As a result of the cybersecurity event experienced by IFX Networks on September 12, which caused a crash of the servers of this technology supplier and, consequently, affected the availability of several applications and web pages of multiple public and private entities, the Superintendency of Industry and commerce’s Deputy Superintendency for the Protection of Personal Data (“Deputy Superintendency”), in its role as Colombian Data Protection Authority, announced the deployment of a series of actions related to this event.
The Deputy Superintendency issued requests for information to IFX Networks and multiple public entities affected by the event, including the Superintendency of Industry and Commerce (“SIC”) itself. It is worth noting that, as stated by the Deputy Superintendency in its statement, they is autonomous and exercise oversight and control functions vis-à-vis the SIC as controller of personal data. Likewise, the Deputy Superintendency mentioned that, at the time of the press release, an administrative visit was underway at the facilities of IFX Networks.

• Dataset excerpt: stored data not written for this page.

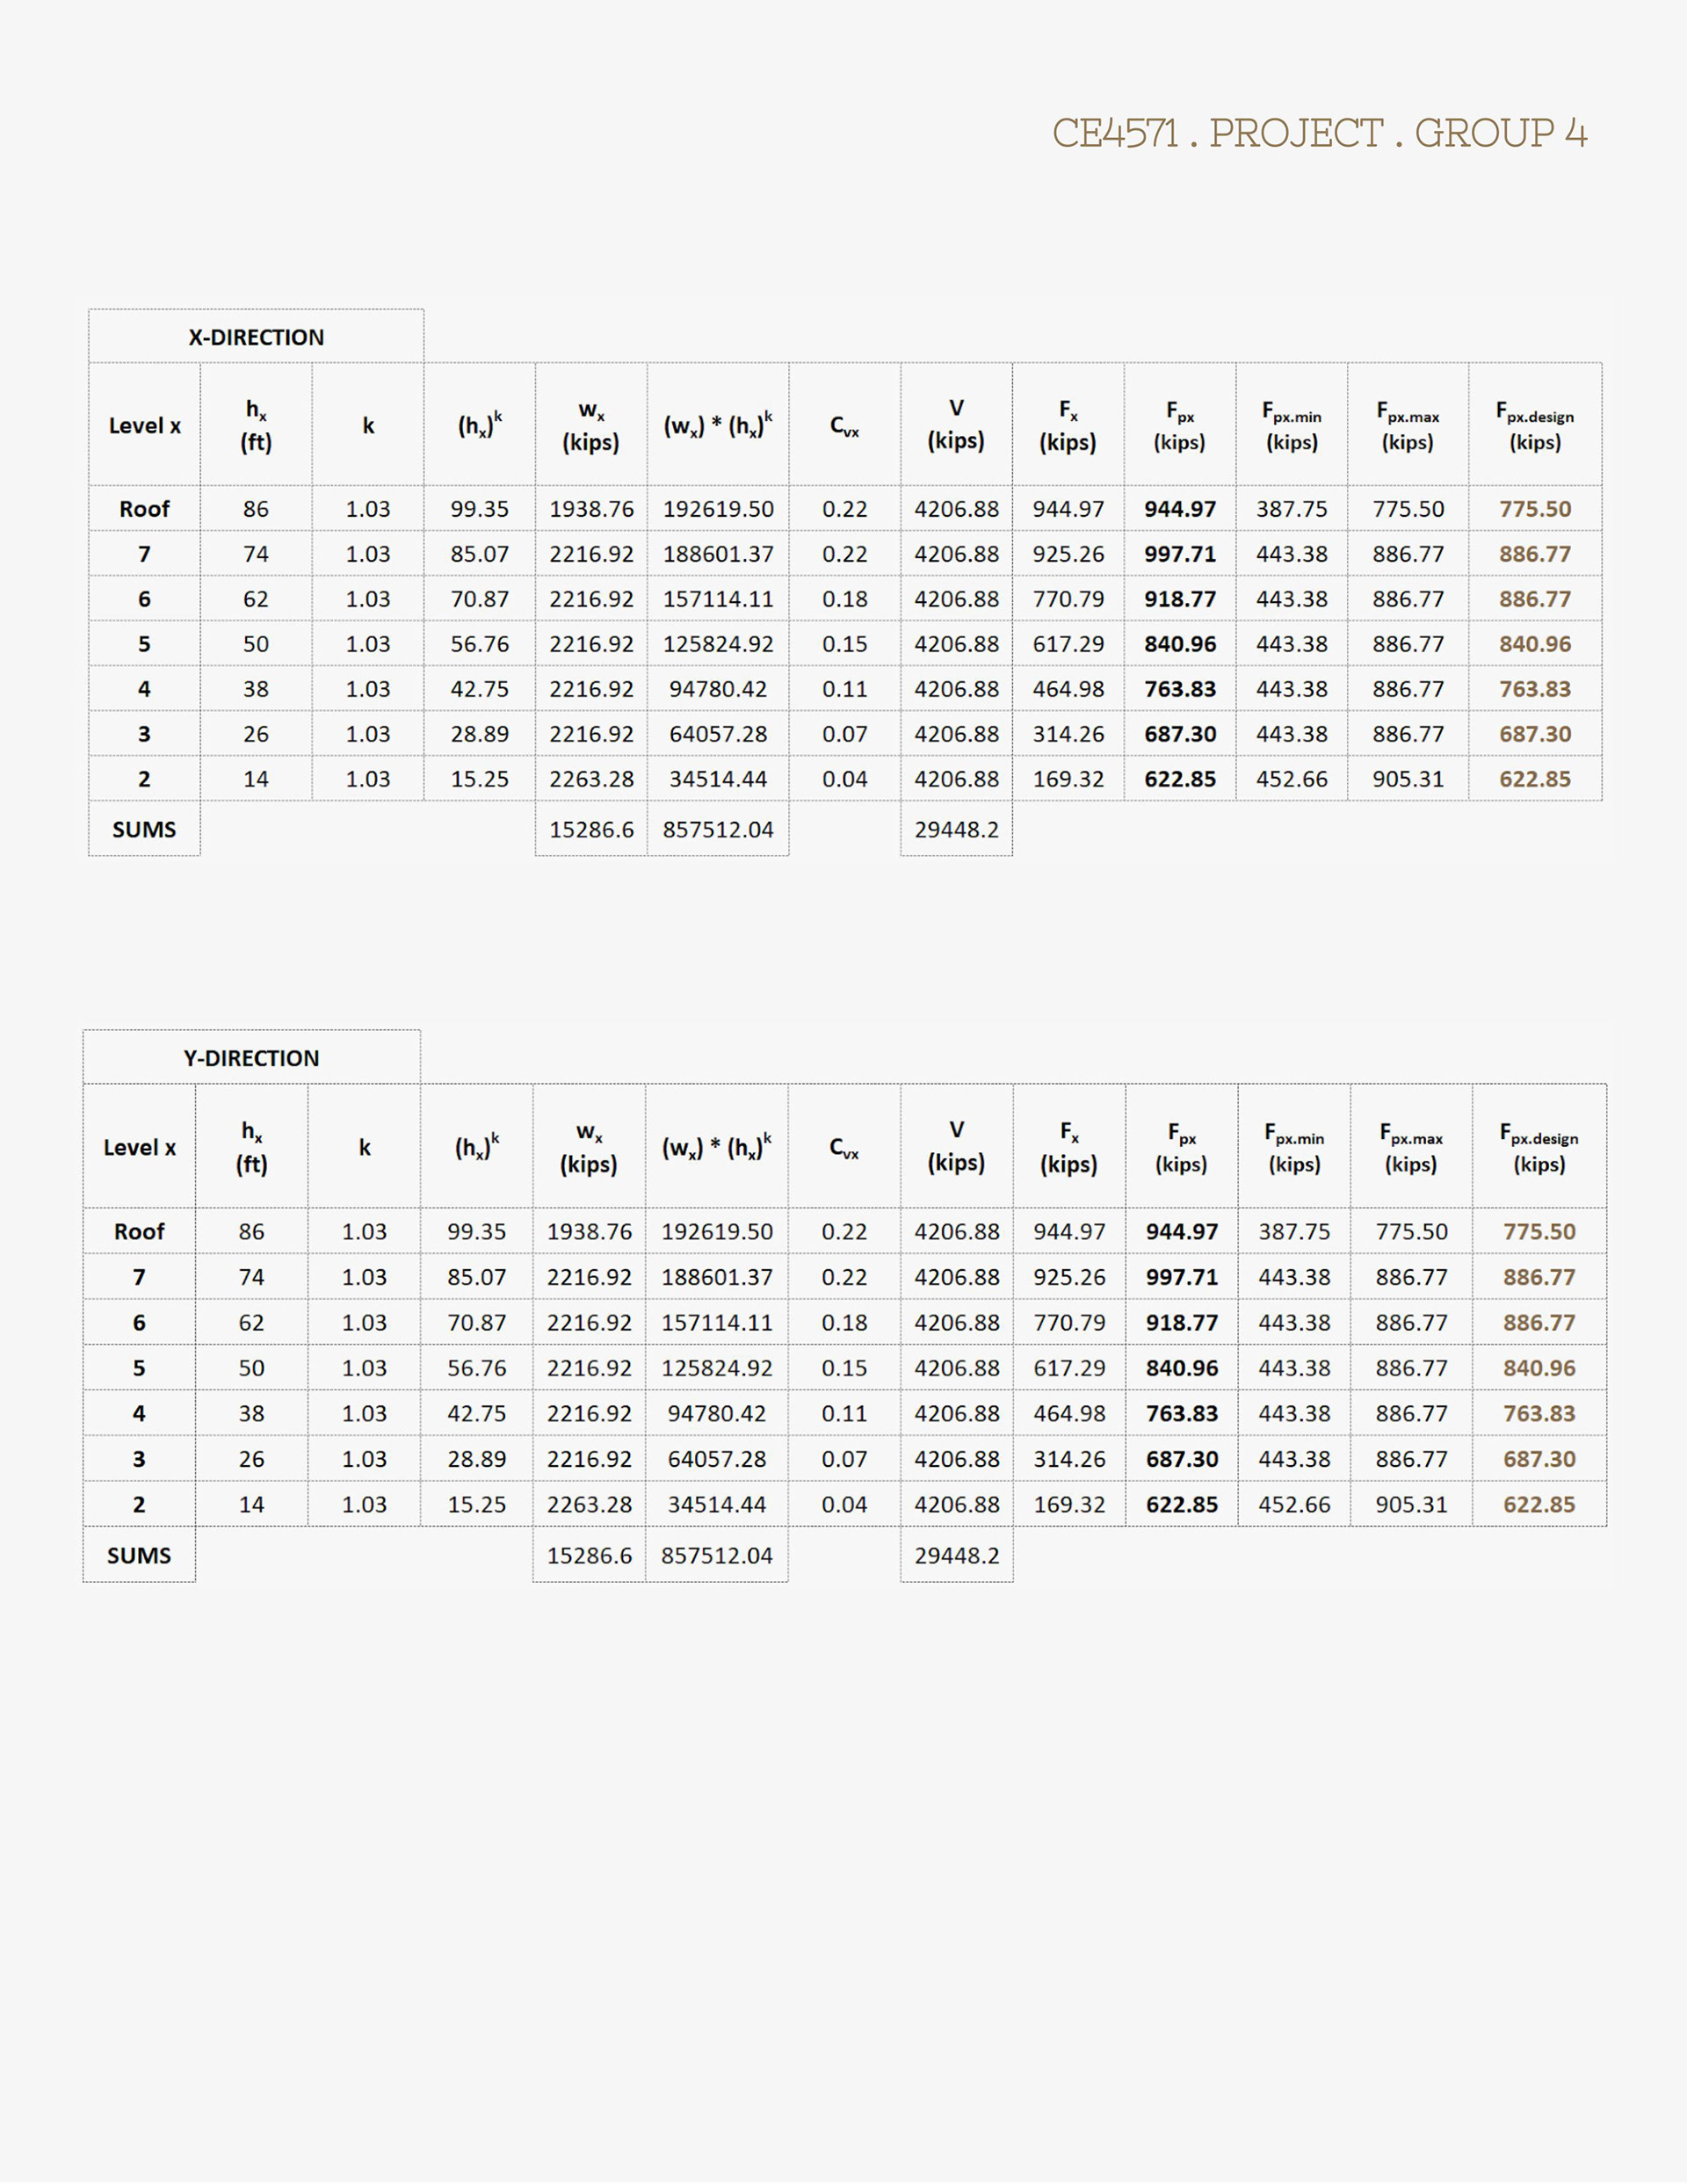Image resolution: width=1687 pixels, height=2184 pixels.
Task: Click Y-direction level 4 design value 763.83
Action: [x=1539, y=1413]
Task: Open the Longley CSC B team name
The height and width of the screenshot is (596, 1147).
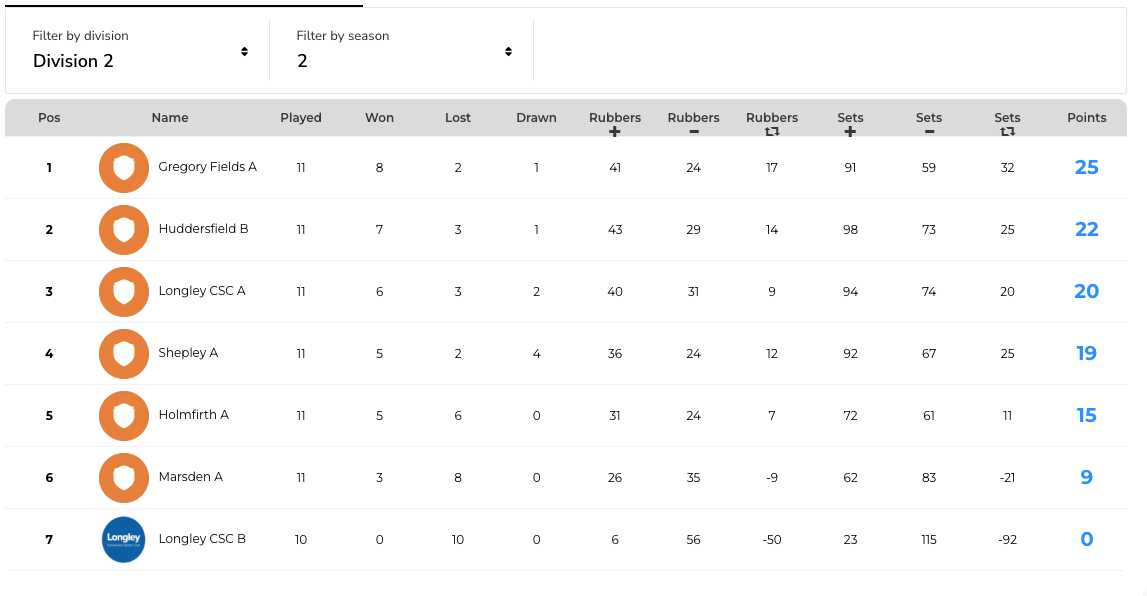Action: tap(202, 539)
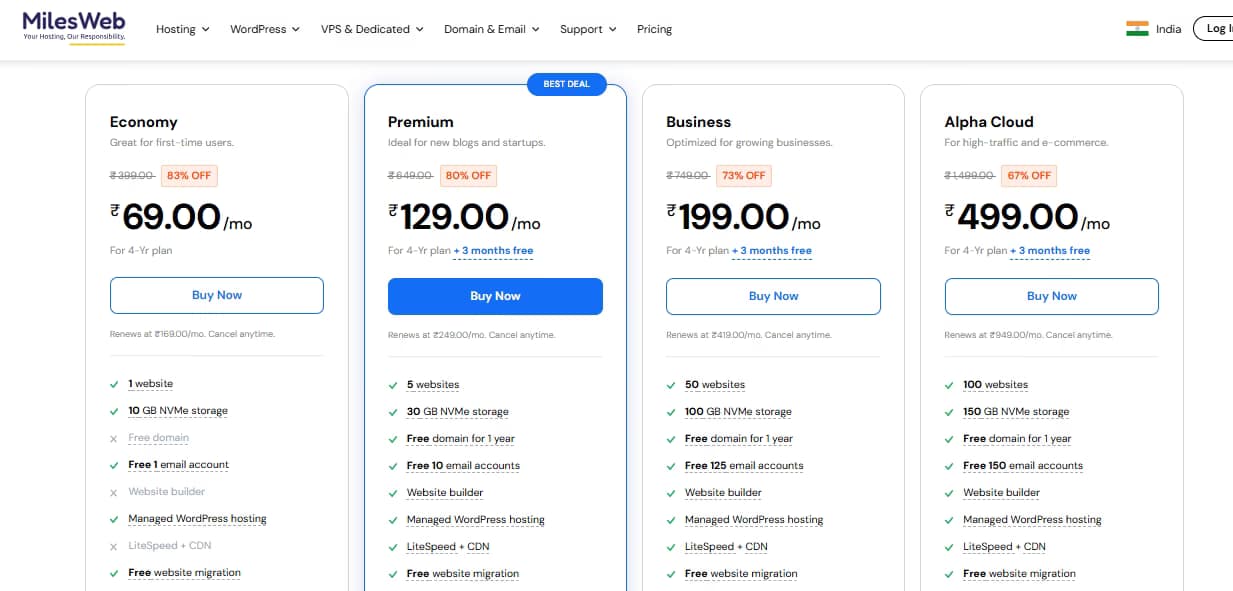Click Buy Now for the Premium plan
Image resolution: width=1233 pixels, height=591 pixels.
(495, 296)
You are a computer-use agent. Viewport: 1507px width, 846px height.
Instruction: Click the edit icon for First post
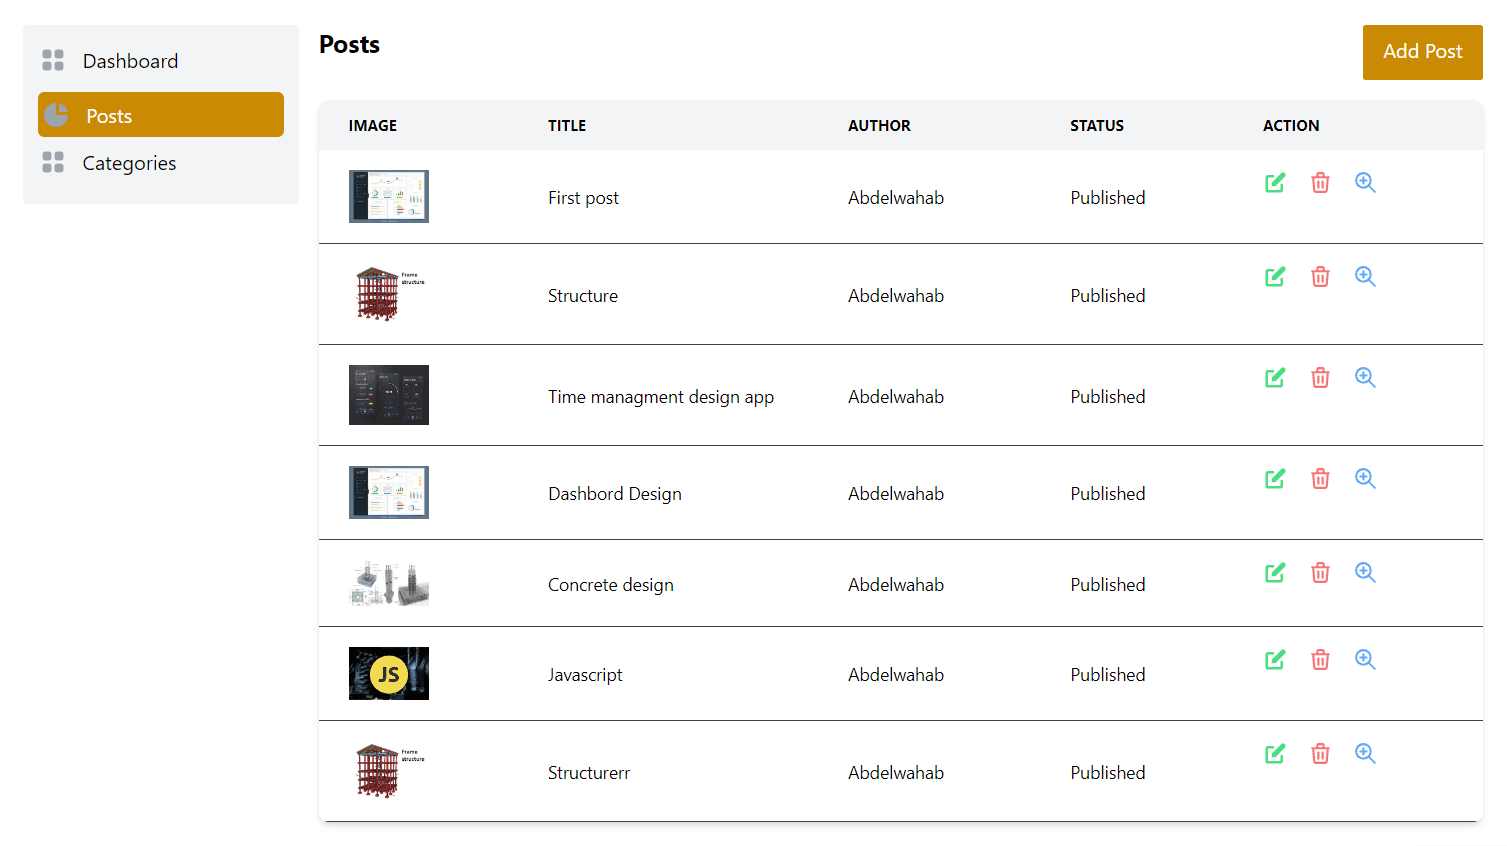point(1274,183)
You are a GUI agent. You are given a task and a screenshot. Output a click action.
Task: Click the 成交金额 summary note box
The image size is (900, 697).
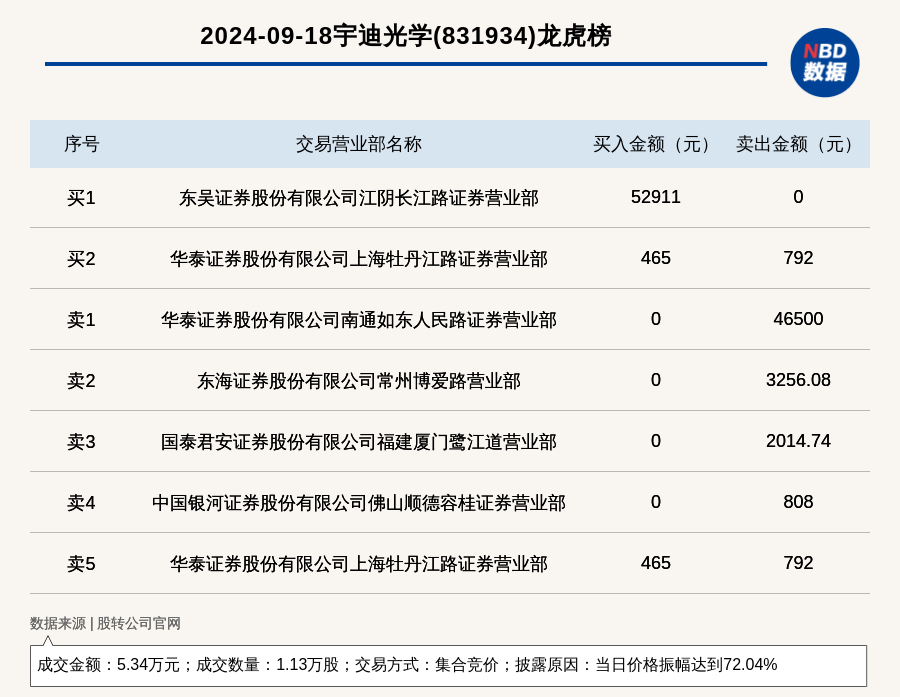448,665
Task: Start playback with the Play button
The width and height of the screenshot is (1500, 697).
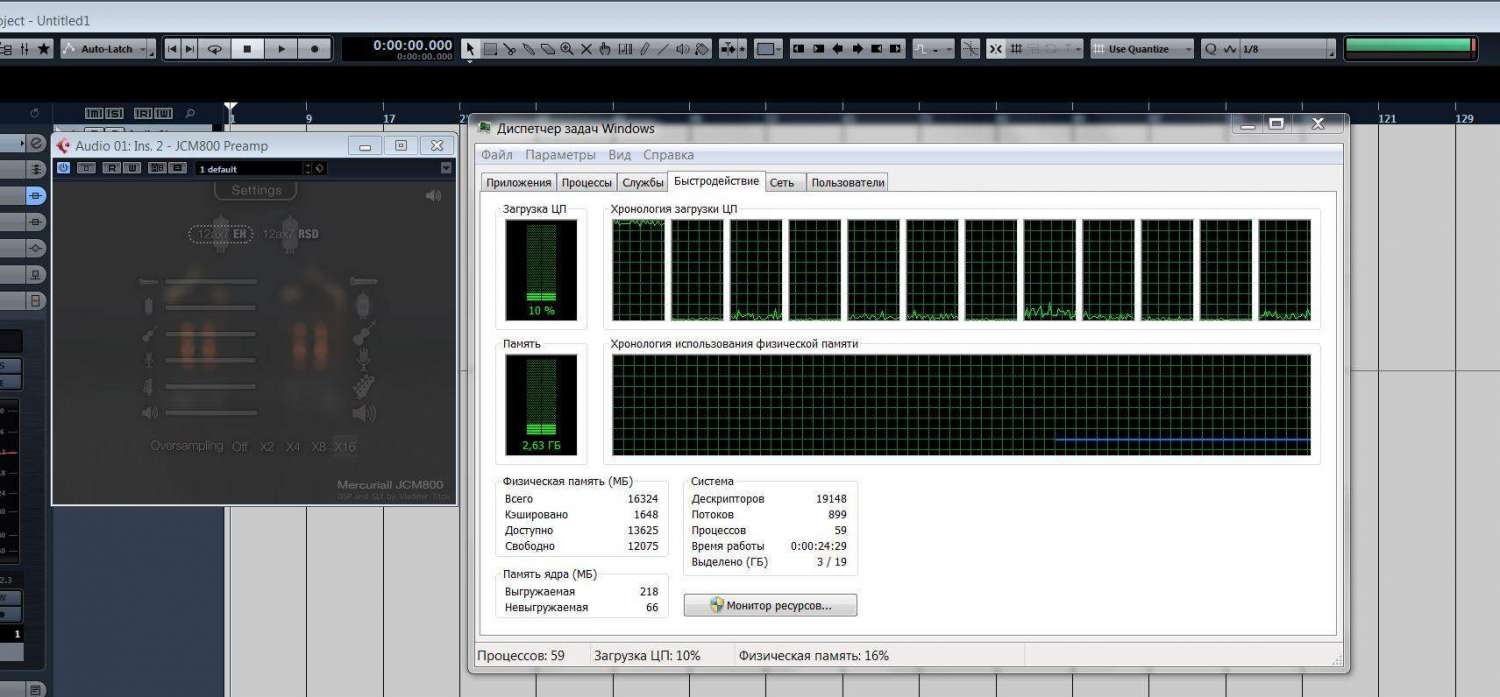Action: (x=281, y=48)
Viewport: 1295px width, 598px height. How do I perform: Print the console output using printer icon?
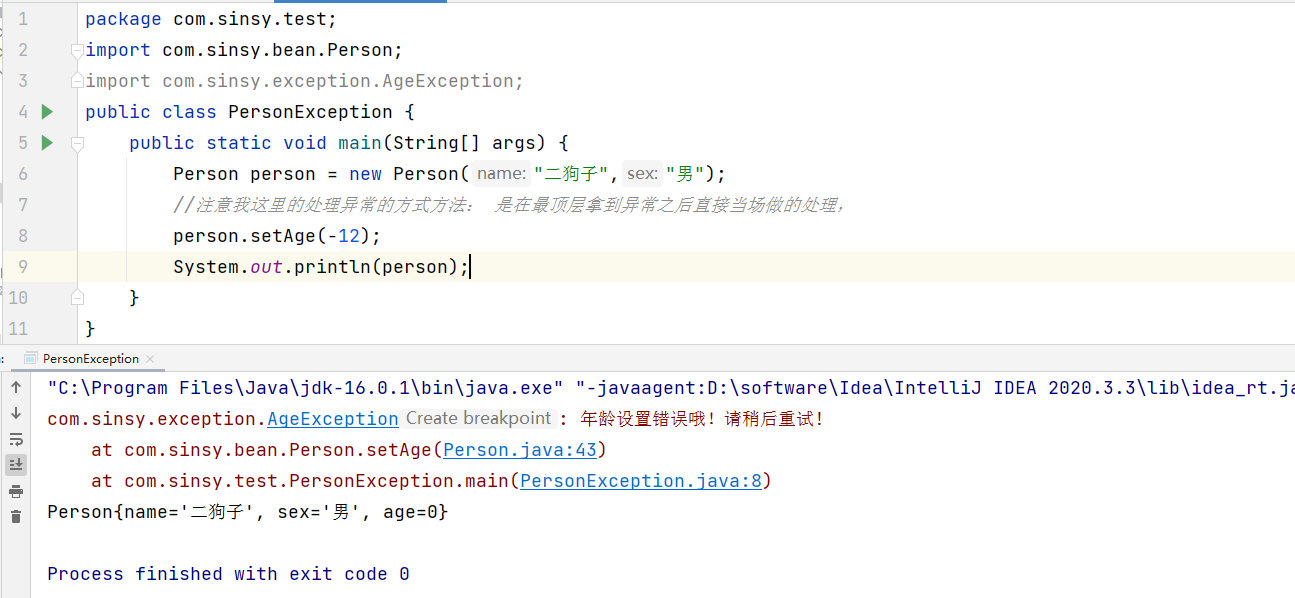pos(16,490)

These actions are aimed at determining whether the required parties infringed the obligations and duties imposed by the Colombian Data Protection Regulations. In case of finding sufficient evidence of such infringements, the Deputy Superintendency may investigate and eventually impose sanctions to the required entities, which include, among others, fines of up to 2,000 minimum wages and/or temporary suspension of data processing activities.